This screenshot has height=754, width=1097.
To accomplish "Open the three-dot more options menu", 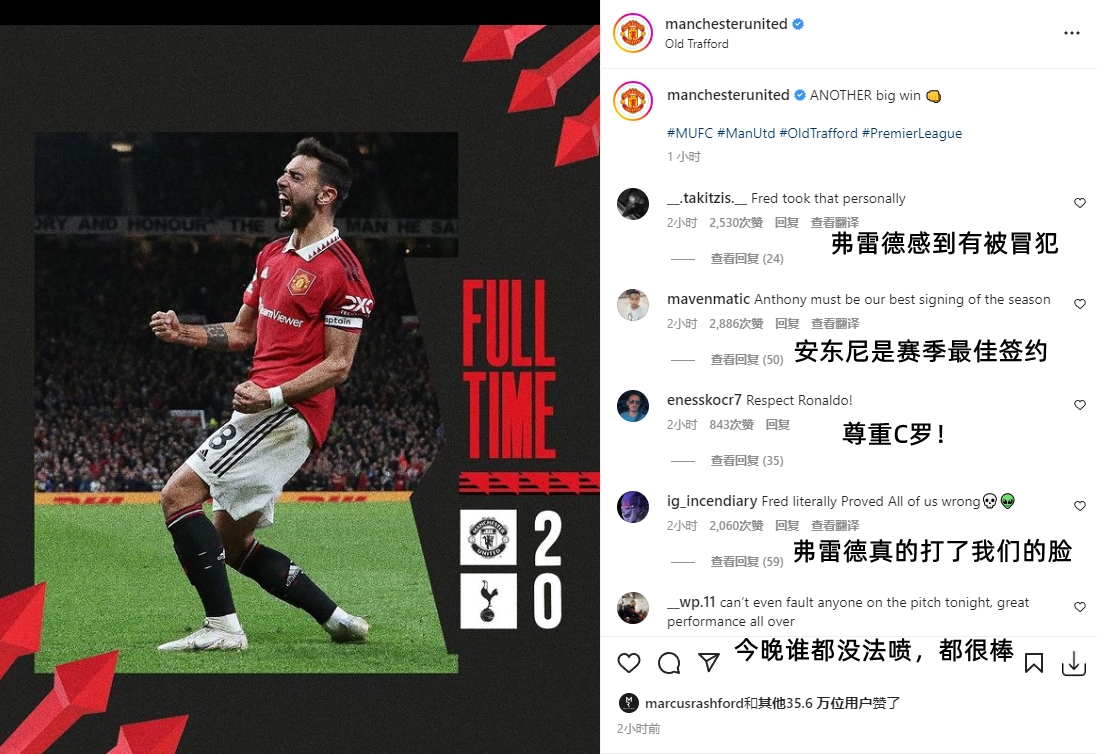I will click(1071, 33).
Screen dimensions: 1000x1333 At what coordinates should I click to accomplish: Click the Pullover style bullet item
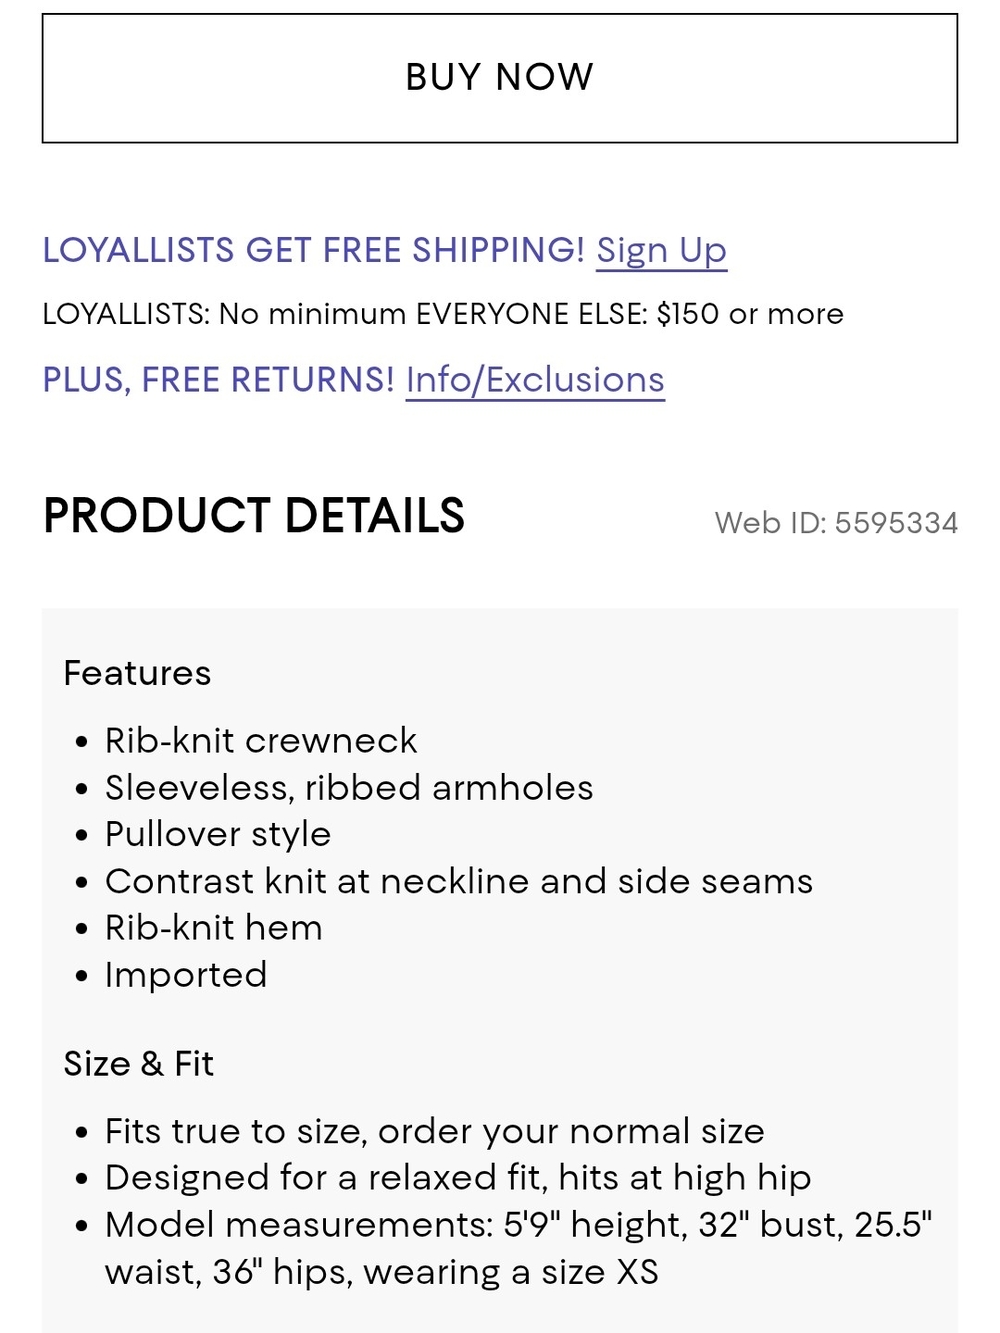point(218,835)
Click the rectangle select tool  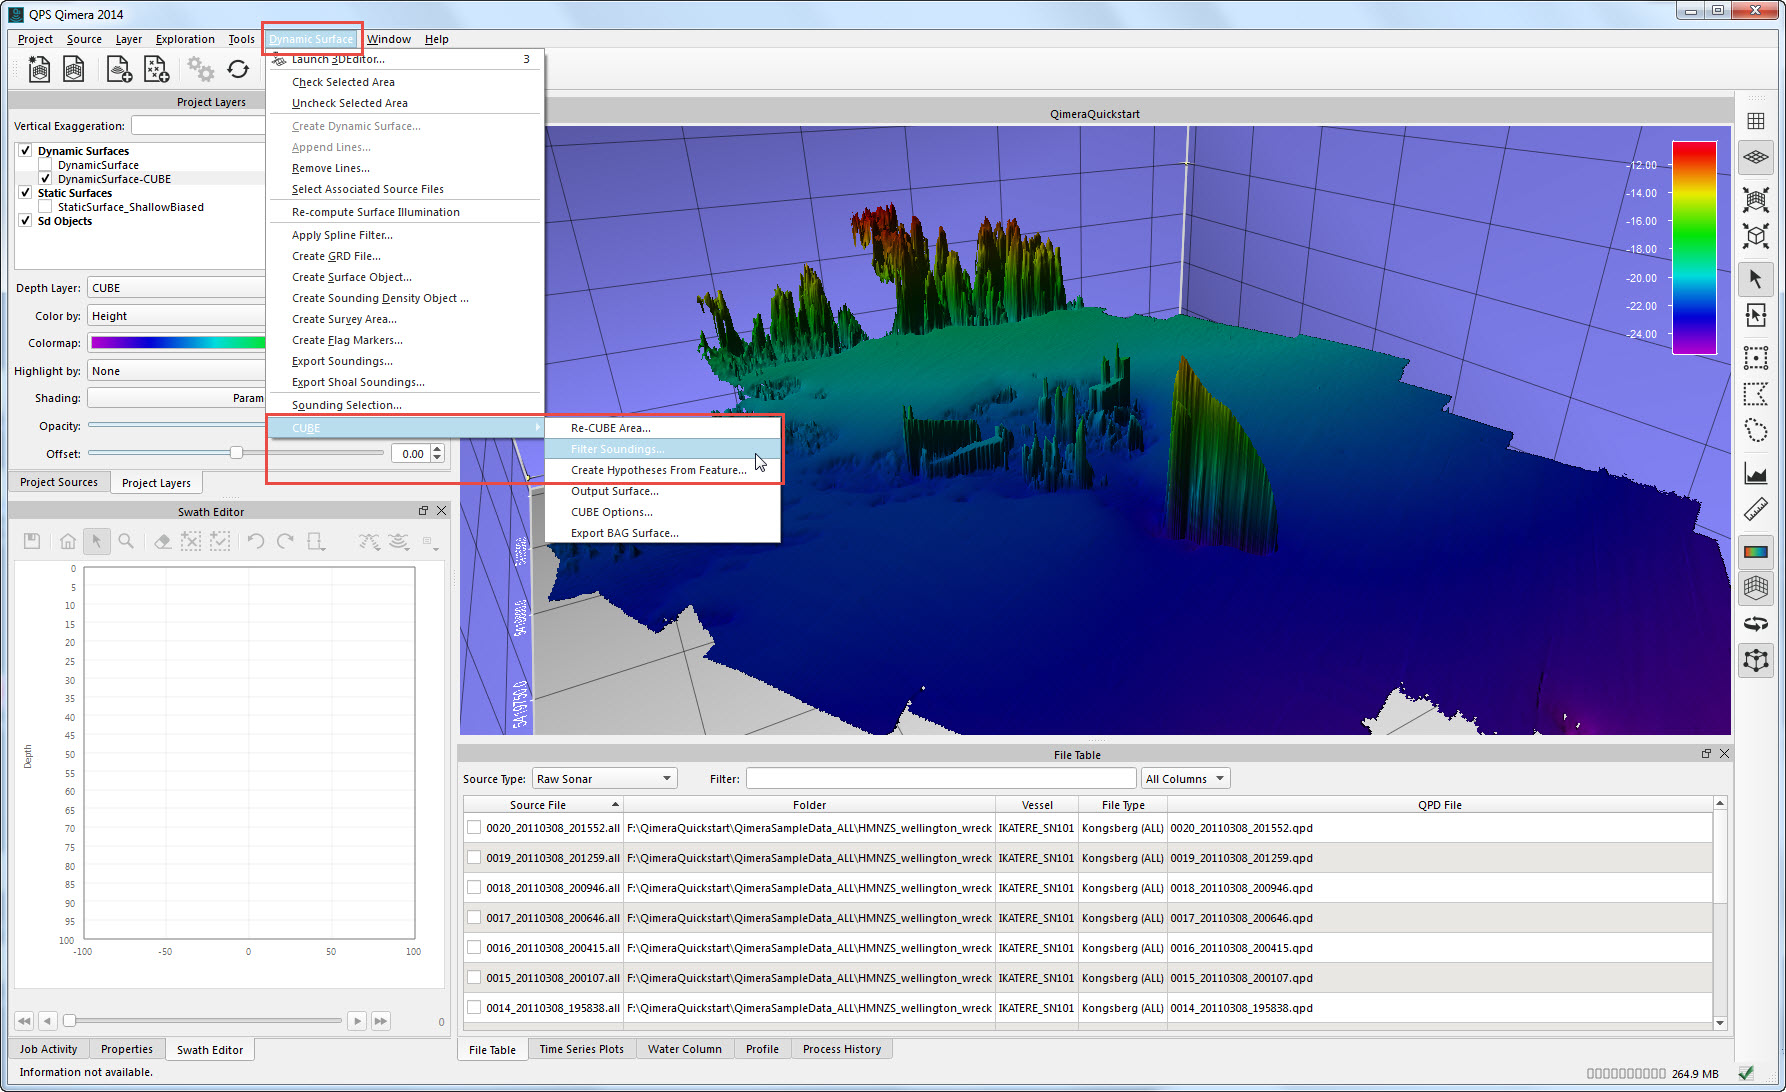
--
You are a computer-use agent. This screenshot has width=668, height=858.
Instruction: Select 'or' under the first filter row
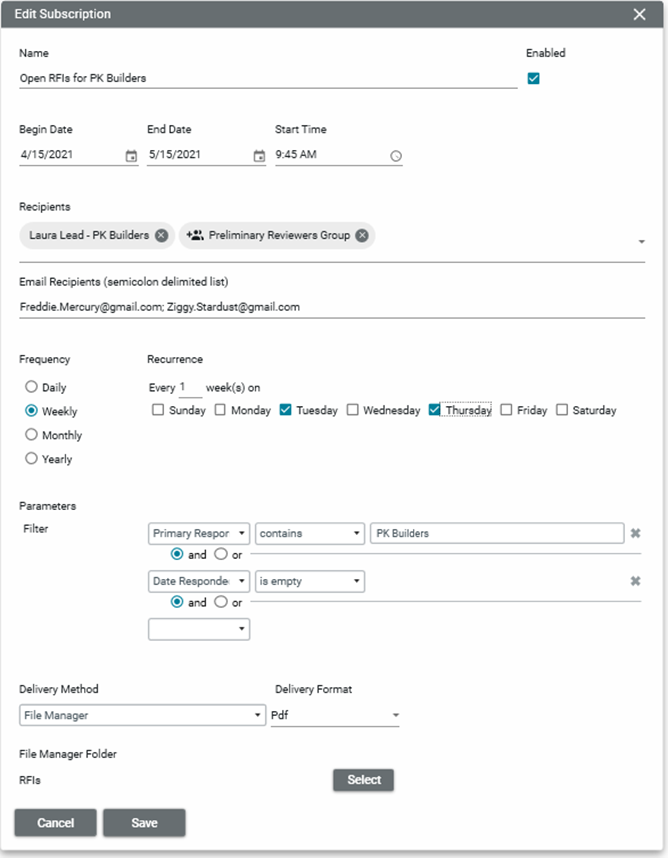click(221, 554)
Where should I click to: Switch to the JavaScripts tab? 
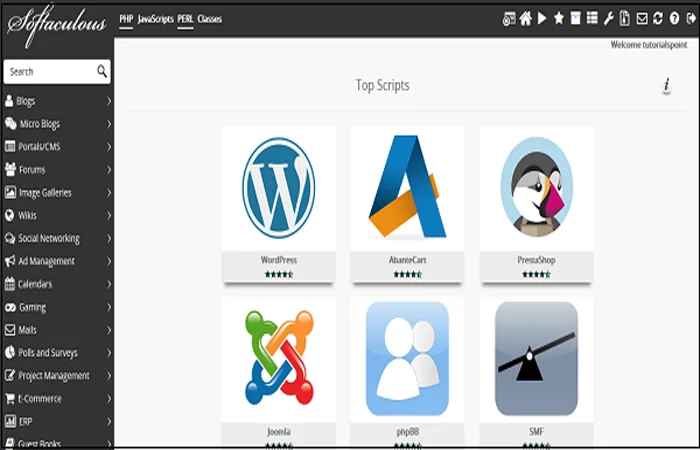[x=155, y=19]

◆ Prompt: How many lines in the records above hold the word "width"? Give only the number.

◆ Written response: 2